**Listed entries:**
☆ ☆ ☆

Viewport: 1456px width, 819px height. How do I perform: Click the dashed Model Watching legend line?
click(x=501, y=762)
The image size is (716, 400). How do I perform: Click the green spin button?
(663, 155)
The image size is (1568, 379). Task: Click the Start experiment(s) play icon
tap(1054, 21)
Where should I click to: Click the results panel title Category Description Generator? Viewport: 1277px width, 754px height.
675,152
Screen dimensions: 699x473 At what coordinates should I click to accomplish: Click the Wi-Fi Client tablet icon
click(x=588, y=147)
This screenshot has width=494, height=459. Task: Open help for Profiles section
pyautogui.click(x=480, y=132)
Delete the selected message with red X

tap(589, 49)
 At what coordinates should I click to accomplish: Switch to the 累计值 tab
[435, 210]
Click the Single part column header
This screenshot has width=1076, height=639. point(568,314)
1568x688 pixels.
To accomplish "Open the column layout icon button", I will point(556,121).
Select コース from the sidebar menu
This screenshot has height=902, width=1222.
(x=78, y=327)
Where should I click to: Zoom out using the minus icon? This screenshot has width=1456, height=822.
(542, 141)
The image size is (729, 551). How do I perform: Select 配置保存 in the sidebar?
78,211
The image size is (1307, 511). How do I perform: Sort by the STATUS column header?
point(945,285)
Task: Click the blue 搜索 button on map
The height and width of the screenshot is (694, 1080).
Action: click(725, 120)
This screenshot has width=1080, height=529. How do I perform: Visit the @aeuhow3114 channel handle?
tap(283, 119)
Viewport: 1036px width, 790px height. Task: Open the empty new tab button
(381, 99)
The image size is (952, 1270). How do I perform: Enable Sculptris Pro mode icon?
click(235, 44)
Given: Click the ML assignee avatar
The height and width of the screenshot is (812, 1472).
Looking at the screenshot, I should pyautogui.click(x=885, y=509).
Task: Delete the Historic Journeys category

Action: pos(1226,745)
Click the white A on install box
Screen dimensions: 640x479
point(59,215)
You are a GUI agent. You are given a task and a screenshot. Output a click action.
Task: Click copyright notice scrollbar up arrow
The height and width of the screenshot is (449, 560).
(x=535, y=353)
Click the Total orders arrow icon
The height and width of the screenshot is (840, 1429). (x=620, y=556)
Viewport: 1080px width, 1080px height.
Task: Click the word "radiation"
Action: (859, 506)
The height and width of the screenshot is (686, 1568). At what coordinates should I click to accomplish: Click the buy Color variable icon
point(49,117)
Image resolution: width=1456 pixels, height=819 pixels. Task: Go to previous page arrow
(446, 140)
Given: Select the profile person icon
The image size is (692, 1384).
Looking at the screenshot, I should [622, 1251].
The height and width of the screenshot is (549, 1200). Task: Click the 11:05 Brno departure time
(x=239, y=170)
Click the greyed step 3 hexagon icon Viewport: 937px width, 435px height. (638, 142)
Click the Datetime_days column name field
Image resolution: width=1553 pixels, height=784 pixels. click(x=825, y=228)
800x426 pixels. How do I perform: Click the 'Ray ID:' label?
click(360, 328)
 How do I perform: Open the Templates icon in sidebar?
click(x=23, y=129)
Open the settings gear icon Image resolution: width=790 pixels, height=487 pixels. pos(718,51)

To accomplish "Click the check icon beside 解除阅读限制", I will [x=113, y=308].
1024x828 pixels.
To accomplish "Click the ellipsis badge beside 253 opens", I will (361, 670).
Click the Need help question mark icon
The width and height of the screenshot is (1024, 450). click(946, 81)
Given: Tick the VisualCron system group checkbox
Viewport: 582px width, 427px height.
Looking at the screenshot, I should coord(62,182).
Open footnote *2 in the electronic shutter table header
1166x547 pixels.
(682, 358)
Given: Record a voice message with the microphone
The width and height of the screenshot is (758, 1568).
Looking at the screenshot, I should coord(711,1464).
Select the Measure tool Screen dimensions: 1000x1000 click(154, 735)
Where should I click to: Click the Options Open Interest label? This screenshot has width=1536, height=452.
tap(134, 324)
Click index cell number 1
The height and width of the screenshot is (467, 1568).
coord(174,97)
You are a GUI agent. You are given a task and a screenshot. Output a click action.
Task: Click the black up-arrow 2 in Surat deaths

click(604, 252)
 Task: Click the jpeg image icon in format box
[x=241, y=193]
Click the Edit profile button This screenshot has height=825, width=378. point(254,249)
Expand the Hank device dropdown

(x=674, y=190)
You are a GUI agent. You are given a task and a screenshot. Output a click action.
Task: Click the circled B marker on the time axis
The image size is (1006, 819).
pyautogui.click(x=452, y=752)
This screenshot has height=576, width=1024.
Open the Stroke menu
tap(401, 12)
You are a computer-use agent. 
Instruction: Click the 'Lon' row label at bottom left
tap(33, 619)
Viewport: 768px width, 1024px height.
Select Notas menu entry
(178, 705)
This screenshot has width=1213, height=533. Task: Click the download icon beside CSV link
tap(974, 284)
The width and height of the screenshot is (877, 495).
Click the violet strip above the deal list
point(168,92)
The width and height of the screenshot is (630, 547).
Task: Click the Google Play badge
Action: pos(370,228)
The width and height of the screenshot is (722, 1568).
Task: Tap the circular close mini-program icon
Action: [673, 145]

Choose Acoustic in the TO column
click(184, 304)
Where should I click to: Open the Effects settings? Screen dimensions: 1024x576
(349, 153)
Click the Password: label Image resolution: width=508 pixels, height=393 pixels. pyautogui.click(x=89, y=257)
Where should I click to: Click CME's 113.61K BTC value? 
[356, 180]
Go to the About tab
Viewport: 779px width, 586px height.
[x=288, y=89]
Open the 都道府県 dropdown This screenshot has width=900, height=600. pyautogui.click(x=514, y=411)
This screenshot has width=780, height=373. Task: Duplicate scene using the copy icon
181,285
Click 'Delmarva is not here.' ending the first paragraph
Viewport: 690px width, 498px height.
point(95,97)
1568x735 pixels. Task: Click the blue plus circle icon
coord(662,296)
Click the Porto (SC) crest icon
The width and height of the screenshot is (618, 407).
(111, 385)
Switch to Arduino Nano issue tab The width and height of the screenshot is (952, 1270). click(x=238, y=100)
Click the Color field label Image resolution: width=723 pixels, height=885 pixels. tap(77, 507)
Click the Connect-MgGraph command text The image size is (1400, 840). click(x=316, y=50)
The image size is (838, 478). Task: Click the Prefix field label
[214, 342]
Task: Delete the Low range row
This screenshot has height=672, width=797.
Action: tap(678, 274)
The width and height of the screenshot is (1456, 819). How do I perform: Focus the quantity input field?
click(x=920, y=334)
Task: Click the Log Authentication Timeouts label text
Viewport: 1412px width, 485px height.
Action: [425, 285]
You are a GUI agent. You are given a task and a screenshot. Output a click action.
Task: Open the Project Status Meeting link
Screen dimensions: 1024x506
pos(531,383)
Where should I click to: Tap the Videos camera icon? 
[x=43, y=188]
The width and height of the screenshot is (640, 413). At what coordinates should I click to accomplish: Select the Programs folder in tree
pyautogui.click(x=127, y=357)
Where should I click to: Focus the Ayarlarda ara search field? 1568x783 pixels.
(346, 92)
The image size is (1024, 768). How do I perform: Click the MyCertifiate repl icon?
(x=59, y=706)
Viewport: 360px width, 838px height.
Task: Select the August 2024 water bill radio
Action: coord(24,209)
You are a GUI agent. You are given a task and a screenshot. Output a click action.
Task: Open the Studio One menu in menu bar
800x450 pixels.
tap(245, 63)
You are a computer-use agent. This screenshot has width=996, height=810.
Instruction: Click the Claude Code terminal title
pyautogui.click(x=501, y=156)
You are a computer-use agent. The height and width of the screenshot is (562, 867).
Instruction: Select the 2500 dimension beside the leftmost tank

☆ ☆ ☆

Please reproduce every record shown above, exactly as written.

**Answer for the task:**
Viewport: 1456px width, 819px height. How do I perform: Click the dashed Model Watching legend line?
click(x=501, y=762)
The image size is (716, 400). How do I perform: Click the green spin button?
(663, 155)
The image size is (1568, 379). Task: Click the Start experiment(s) play icon
tap(1054, 21)
Where should I click to: Click the results panel title Category Description Generator? Viewport: 1277px width, 754px height.
675,152
Screen dimensions: 699x473 At what coordinates should I click to accomplish: Click the Wi-Fi Client tablet icon
click(x=588, y=147)
This screenshot has width=494, height=459. Task: Open help for Profiles section
pyautogui.click(x=480, y=132)
Delete the selected message with red X

tap(589, 49)
 At what coordinates should I click to accomplish: Switch to the 累计值 tab
[435, 210]
Click the Single part column header
This screenshot has width=1076, height=639. point(568,314)
1568x688 pixels.
To accomplish "Open the column layout icon button", I will point(556,121).
Select コース from the sidebar menu
This screenshot has height=902, width=1222.
(x=78, y=327)
Where should I click to: Zoom out using the minus icon? This screenshot has width=1456, height=822.
(542, 141)
The image size is (729, 551). How do I perform: Select 配置保存 in the sidebar?
78,211
The image size is (1307, 511). How do I perform: Sort by the STATUS column header?
point(945,285)
Task: Click the blue 搜索 button on map
The height and width of the screenshot is (694, 1080).
Action: click(725, 120)
This screenshot has width=1080, height=529. How do I perform: Visit the @aeuhow3114 channel handle?
tap(283, 119)
Viewport: 1036px width, 790px height. Task: Open the empty new tab button
(381, 99)
The image size is (952, 1270). How do I perform: Enable Sculptris Pro mode icon?
click(235, 44)
Given: Click the ML assignee avatar
The height and width of the screenshot is (812, 1472).
Looking at the screenshot, I should pyautogui.click(x=885, y=509).
Task: Delete the Historic Journeys category

Action: pos(1226,745)
Click the white A on install box
Screen dimensions: 640x479
point(59,215)
You are a GUI agent. You are given a task and a screenshot. Output a click action.
Task: Click copyright notice scrollbar up arrow
The height and width of the screenshot is (449, 560).
(x=535, y=353)
Click the Total orders arrow icon
The height and width of the screenshot is (840, 1429). (x=620, y=556)
Viewport: 1080px width, 1080px height.
Task: Click the word "radiation"
Action: (859, 506)
The height and width of the screenshot is (686, 1568). At what coordinates should I click to accomplish: Click the buy Color variable icon
point(49,117)
Image resolution: width=1456 pixels, height=819 pixels. Task: Go to previous page arrow
(446, 140)
Given: Select the profile person icon
The image size is (692, 1384).
Looking at the screenshot, I should [622, 1251].
The height and width of the screenshot is (549, 1200). Task: Click the 11:05 Brno departure time
(x=239, y=170)
Click the greyed step 3 hexagon icon Viewport: 937px width, 435px height. (638, 142)
Click the Datetime_days column name field
Image resolution: width=1553 pixels, height=784 pixels. click(x=825, y=228)
800x426 pixels. How do I perform: Click the 'Ray ID:' label?
click(360, 328)
 How do I perform: Open the Templates icon in sidebar?
click(x=23, y=129)
Open the settings gear icon Image resolution: width=790 pixels, height=487 pixels. pos(718,51)

To accomplish "Click the check icon beside 解除阅读限制", I will [x=113, y=308].
1024x828 pixels.
To accomplish "Click the ellipsis badge beside 253 opens", I will (361, 670).
Click the Need help question mark icon
The width and height of the screenshot is (1024, 450). click(946, 81)
Given: Tick the VisualCron system group checkbox
Viewport: 582px width, 427px height.
Looking at the screenshot, I should coord(62,182).
Open footnote *2 in the electronic shutter table header
1166x547 pixels.
(682, 358)
Given: Record a voice message with the microphone
The width and height of the screenshot is (758, 1568).
Looking at the screenshot, I should coord(711,1464).
Select the Measure tool Screen dimensions: 1000x1000 click(154, 735)
Where should I click to: Click the Options Open Interest label? This screenshot has width=1536, height=452.
tap(134, 324)
Click index cell number 1
The height and width of the screenshot is (467, 1568).
coord(174,97)
You are a GUI agent. You are given a task and a screenshot. Output a click action.
Task: Click the black up-arrow 2 in Surat deaths

click(604, 252)
 Task: Click the jpeg image icon in format box
[x=241, y=193]
Click the Edit profile button This screenshot has height=825, width=378. point(254,249)
Expand the Hank device dropdown

(x=674, y=190)
You are a GUI agent. You are given a task and a screenshot. Output a click action.
Task: Click the circled B marker on the time axis
The image size is (1006, 819).
pyautogui.click(x=452, y=752)
This screenshot has height=576, width=1024.
Open the Stroke menu
tap(401, 12)
You are a computer-use agent. 
Instruction: Click the 'Lon' row label at bottom left
tap(33, 619)
Viewport: 768px width, 1024px height.
Select Notas menu entry
(178, 705)
This screenshot has width=1213, height=533. Task: Click the download icon beside CSV link
tap(974, 284)
The width and height of the screenshot is (877, 495).
Click the violet strip above the deal list
point(168,92)
The width and height of the screenshot is (630, 547).
Task: Click the Google Play badge
Action: pos(370,228)
The width and height of the screenshot is (722, 1568).
Task: Tap the circular close mini-program icon
Action: [673, 145]

Choose Acoustic in the TO column
click(184, 304)
Where should I click to: Open the Effects settings? Screen dimensions: 1024x576
(349, 153)
Click the Password: label Image resolution: width=508 pixels, height=393 pixels. pyautogui.click(x=89, y=257)
Where should I click to: Click CME's 113.61K BTC value? 
[356, 180]
Go to the About tab
Viewport: 779px width, 586px height.
[x=288, y=89]
Open the 都道府県 dropdown This screenshot has width=900, height=600. pyautogui.click(x=514, y=411)
This screenshot has width=780, height=373. Task: Duplicate scene using the copy icon
181,285
Click 'Delmarva is not here.' ending the first paragraph
Viewport: 690px width, 498px height.
point(95,97)
1568x735 pixels. Task: Click the blue plus circle icon
coord(662,296)
Click the Porto (SC) crest icon
The width and height of the screenshot is (618, 407).
(111, 385)
Switch to Arduino Nano issue tab The width and height of the screenshot is (952, 1270). click(x=238, y=100)
Click the Color field label Image resolution: width=723 pixels, height=885 pixels. tap(77, 507)
Click the Connect-MgGraph command text The image size is (1400, 840). click(x=316, y=50)
The image size is (838, 478). Task: Click the Prefix field label
[214, 342]
Task: Delete the Low range row
This screenshot has height=672, width=797.
Action: tap(678, 274)
The width and height of the screenshot is (1456, 819). How do I perform: Focus the quantity input field?
click(x=920, y=334)
Task: Click the Log Authentication Timeouts label text
Viewport: 1412px width, 485px height.
Action: [425, 285]
You are a GUI agent. You are given a task and a screenshot. Output a click action.
Task: Open the Project Status Meeting link
Screen dimensions: 1024x506
pos(531,383)
Where should I click to: Tap the Videos camera icon? 
[x=43, y=188]
The width and height of the screenshot is (640, 413). At what coordinates should I click to accomplish: Select the Programs folder in tree
pyautogui.click(x=127, y=357)
Where should I click to: Focus the Ayarlarda ara search field? 1568x783 pixels.
(346, 92)
The image size is (1024, 768). How do I perform: Click the MyCertifiate repl icon?
(x=59, y=706)
Viewport: 360px width, 838px height.
Task: Select the August 2024 water bill radio
Action: coord(24,209)
You are a GUI agent. You are given a task and a screenshot. Output a click action.
Task: Open the Studio One menu in menu bar
800x450 pixels.
tap(245, 63)
You are a computer-use agent. This screenshot has width=996, height=810.
Instruction: Click the Claude Code terminal title
pyautogui.click(x=501, y=156)
You are a computer-use agent. The height and width of the screenshot is (562, 867).
Instruction: Select the 2500 dimension beside the leftmost tank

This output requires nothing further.